結果が企業に提示されないため
職場環境の改善につながらず

 しかし、たとえストレスが溜まって危険な状態だと分かっても、その対応は容易ではない。というのも、ストレスチェックの結果は、企業ではなく個人に送られるからだ。

 個人情報保護の観点から、結果は個人が特定されないよう「一定規模の集団」として加工した上でしか企業には提供されない。

「従業員がストレスを受ける最大の理由は、上司など職場での人間関係であり、企業側にも情報提供されなければ改善しようがない」(企業の担当者)というわけだ。

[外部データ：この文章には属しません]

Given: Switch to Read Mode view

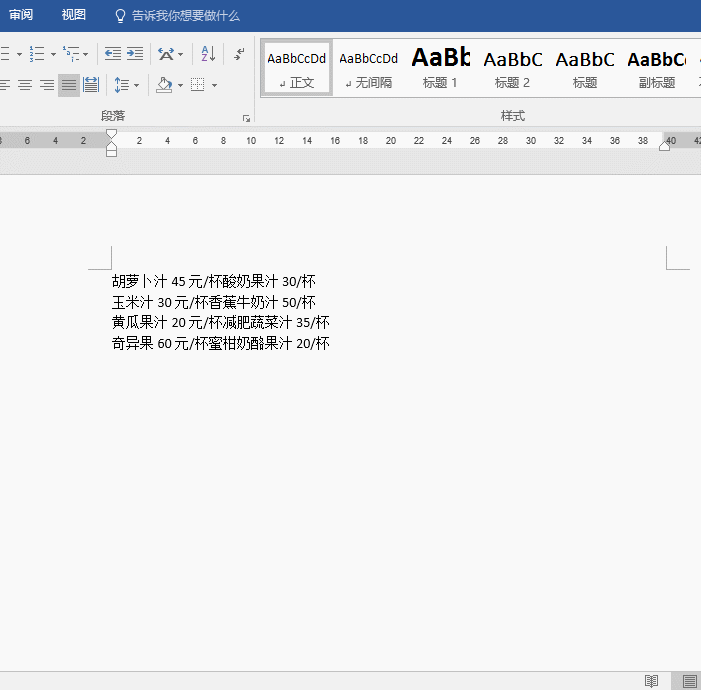Looking at the screenshot, I should (651, 681).
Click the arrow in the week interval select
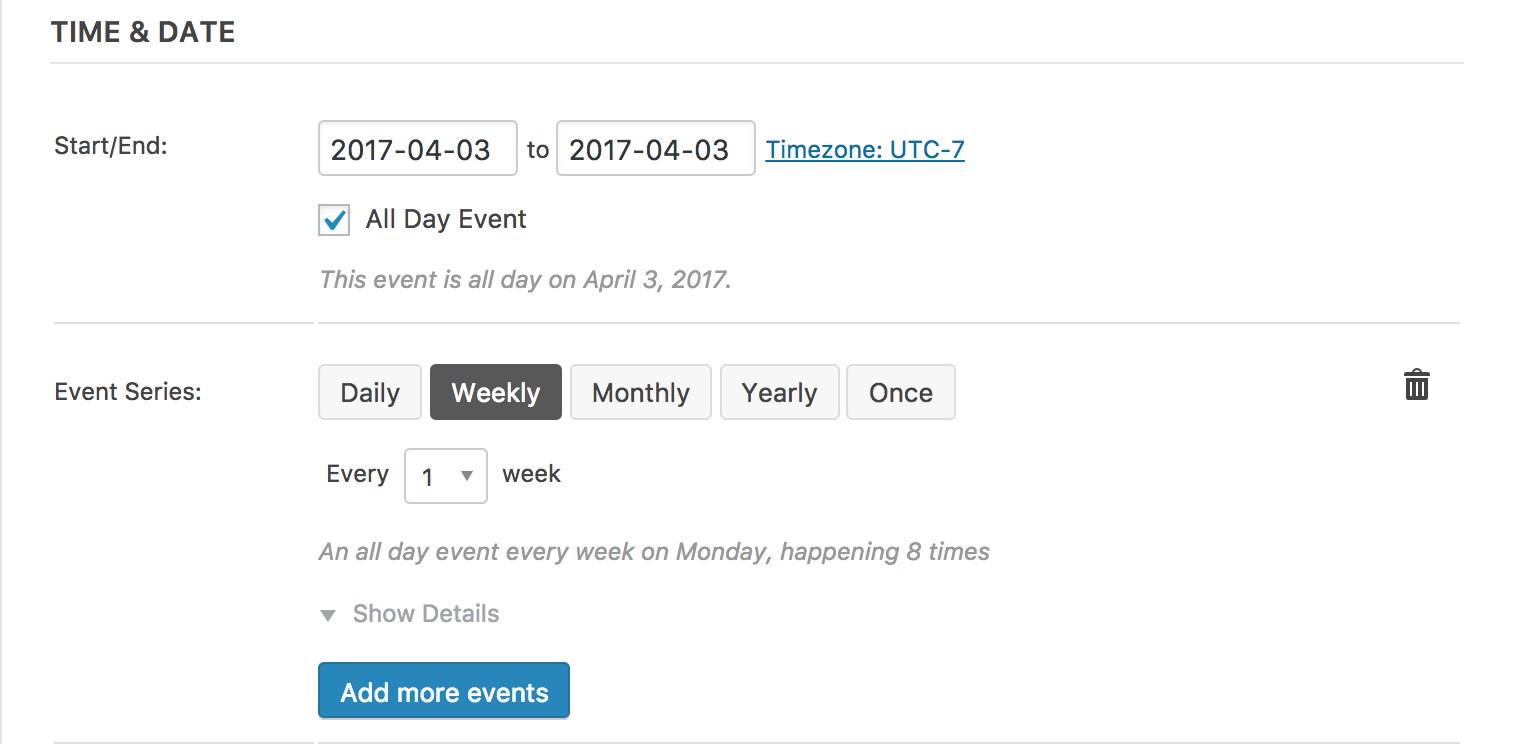 click(466, 477)
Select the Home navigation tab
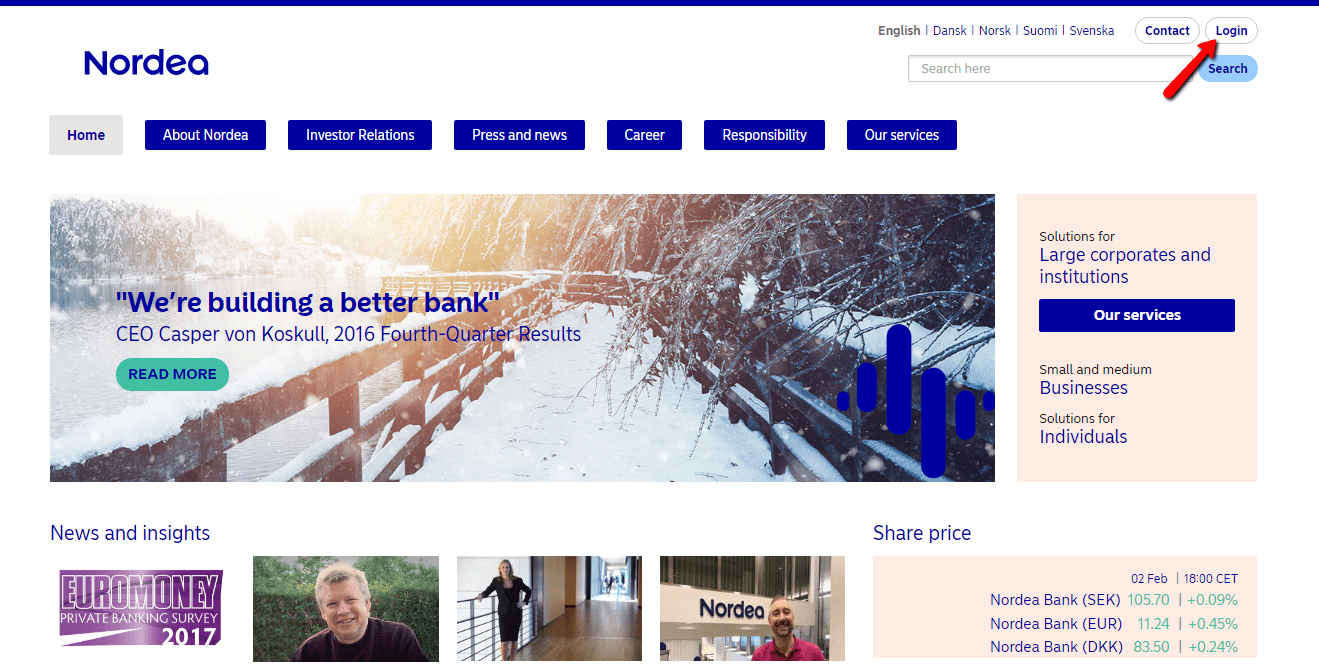This screenshot has width=1319, height=666. [86, 135]
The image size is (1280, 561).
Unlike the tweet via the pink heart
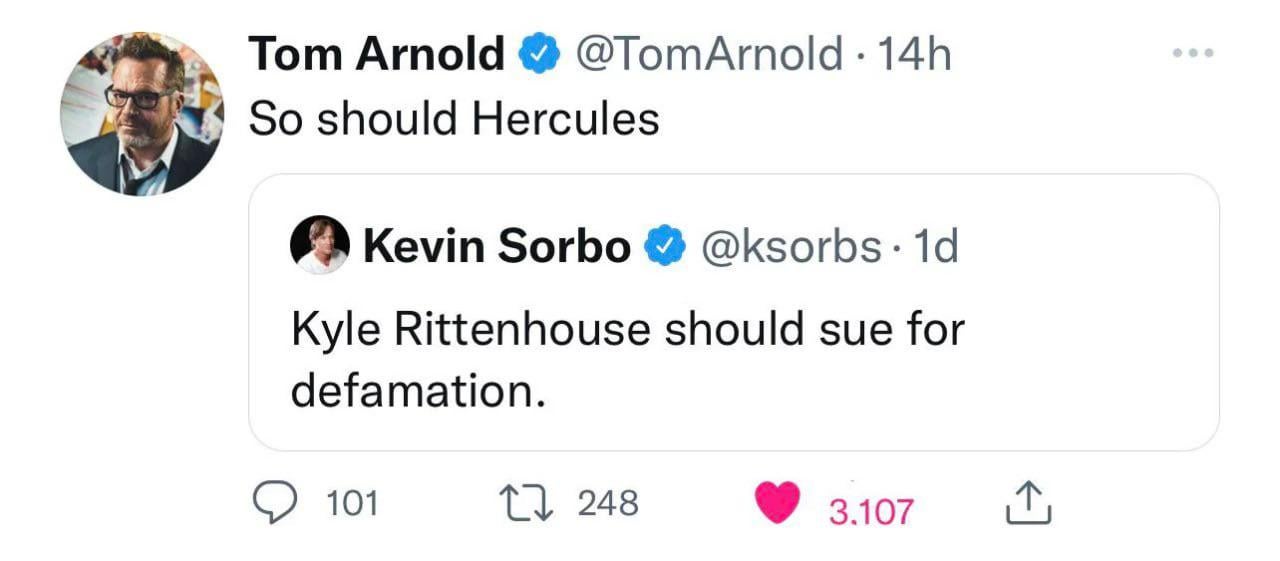[x=777, y=502]
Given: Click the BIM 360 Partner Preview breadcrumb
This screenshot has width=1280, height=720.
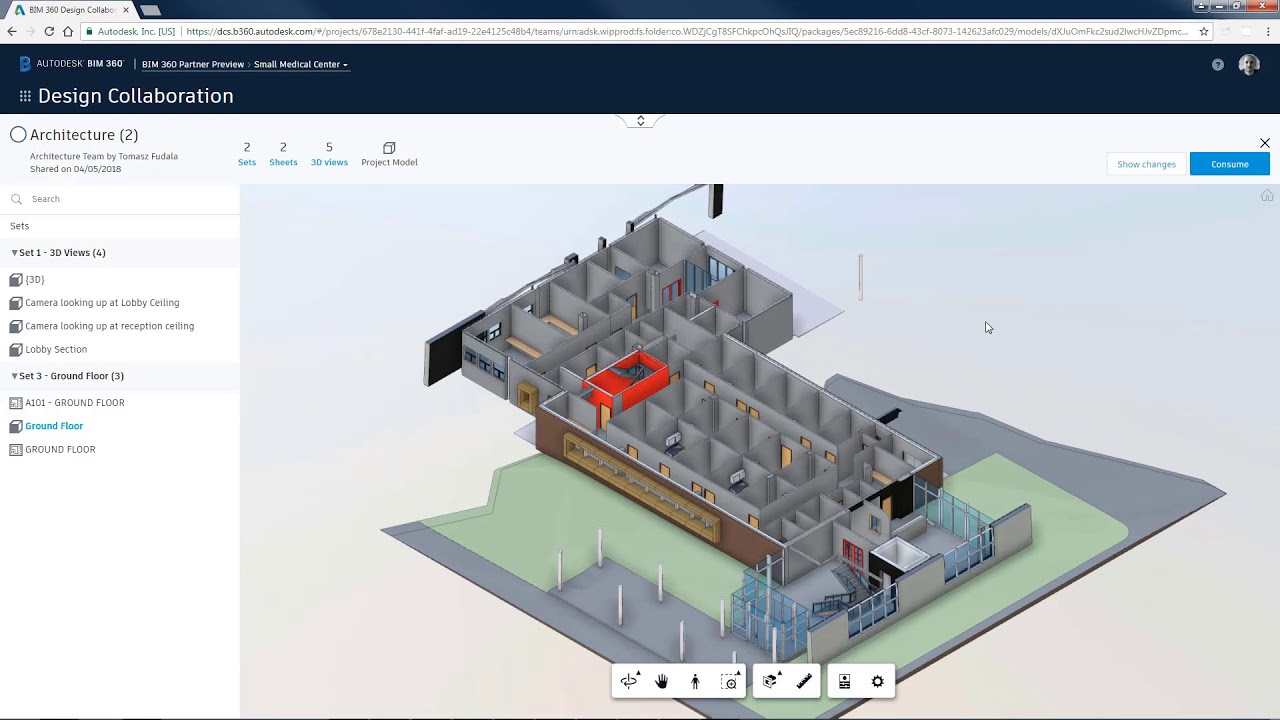Looking at the screenshot, I should tap(193, 64).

 そもそも、ストレスは疾病や家庭の問題など、仕事外の問題も複雑に絡み合っており、「簡易的なストレスチェックだけでは、根本的な原因を把握できないのが現状」と、ストレスチェックを手掛ける企業の担当者も指摘する。

 従業員の健康状態は、企業にとって生産性や効率性に直結する重要な問題。また、早期発見を図って医療費を抑制するという意味合いもあって義務化されたストレスチェック。だが、これでは効果があるとは思えない。まだスタートしたばかりだが、その中身を有益なものにしなければ、「無駄な業務が増えただけ」という事態にもなりかねない。